Life insurers paid out $12.06 billion last year from 101,821 claims, with income protection (IP) and disability income accounting for the biggest portion at $4.34 billion, the Financial Services Council (FSC) says.
Lump sum payments for death or terminal illness placed second at $3.64 billion, followed by total and permanent disability (TPD) at $2.58 billion and trauma and critical illness at $1.06 billion.
The FSC released the figures, which were compiled by KPMG, at its annual life insurance summit last week, which was conducted only.
Of the $4.34 billion in IP and disability income claims payments made, accident dominated at 33% ($1.45 billion).
Cancer and mental disorders each accounted for 14%, or $595.1 million and $594.4 million respectively, followed by musculoskeletal system on 13% ($554.1 million) and circulatory system 9% ($370.7 million).
For death or terminal illness lump sum payments, cancer led with 43% of claims paid, or $1.58 billion. Accident placed second on 17% ($630.9 million), followed by circulatory system 14% ($507.2 million), abnormal clinical findings 10% ($379.6 million) and nervous system 3% ($121.6 million).

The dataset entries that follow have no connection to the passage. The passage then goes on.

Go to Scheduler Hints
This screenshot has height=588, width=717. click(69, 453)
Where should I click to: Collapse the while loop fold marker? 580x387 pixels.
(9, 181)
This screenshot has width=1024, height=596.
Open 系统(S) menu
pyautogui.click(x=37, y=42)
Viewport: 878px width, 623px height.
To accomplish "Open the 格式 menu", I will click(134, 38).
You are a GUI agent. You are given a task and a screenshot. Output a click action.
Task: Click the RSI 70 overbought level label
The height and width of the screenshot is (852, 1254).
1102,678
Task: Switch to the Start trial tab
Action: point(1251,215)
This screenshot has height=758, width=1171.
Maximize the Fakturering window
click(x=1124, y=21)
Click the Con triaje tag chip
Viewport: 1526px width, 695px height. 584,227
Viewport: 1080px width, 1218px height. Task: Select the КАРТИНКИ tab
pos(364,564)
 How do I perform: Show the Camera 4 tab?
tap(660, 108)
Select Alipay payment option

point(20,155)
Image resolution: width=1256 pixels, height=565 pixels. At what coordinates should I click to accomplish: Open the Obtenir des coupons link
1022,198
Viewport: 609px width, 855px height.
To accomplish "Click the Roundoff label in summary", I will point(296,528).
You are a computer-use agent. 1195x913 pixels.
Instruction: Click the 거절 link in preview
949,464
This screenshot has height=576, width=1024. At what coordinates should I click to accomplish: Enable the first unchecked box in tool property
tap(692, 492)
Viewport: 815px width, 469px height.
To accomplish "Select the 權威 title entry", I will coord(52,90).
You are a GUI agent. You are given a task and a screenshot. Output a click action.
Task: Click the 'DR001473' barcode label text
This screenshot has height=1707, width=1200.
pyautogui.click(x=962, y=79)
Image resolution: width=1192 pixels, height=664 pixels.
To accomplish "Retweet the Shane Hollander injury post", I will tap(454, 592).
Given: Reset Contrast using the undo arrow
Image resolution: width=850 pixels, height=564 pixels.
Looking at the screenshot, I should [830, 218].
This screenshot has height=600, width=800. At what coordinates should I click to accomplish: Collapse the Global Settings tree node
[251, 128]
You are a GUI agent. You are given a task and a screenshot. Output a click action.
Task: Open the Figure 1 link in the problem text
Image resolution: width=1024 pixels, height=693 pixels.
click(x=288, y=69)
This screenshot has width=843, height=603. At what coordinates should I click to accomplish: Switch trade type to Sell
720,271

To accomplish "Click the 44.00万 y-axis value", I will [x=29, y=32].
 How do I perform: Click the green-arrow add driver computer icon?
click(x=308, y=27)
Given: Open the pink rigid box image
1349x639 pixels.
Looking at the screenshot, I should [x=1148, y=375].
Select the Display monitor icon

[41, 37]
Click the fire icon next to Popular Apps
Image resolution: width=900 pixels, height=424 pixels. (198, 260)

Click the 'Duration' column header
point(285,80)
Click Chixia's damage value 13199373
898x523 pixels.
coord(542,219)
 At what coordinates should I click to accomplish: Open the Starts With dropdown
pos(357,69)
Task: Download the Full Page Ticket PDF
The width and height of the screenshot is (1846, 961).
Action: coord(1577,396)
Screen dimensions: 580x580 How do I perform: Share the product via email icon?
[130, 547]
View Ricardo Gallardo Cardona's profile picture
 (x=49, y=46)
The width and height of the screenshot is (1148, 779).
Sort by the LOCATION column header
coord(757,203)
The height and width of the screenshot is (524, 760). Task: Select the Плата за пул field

For TPD claims, mental disorders was the leading cause at 25% ($649.2 million), followed by musculoskeletal on 22% ($575.4 million), accident 15% ($374.2 million), nervous system 12% ($311.5 million) and cancer 9% ($240.3 million).
Within trauma and critical illness payments, cancer made up over half of claims paid at $609.2 million, trailed by circulatory system 24% ($249.2 million), nervous system 5% ($58.1 million), accident 3% ($30.3 million) and abnormal clinical findings 2% ($17.2 million).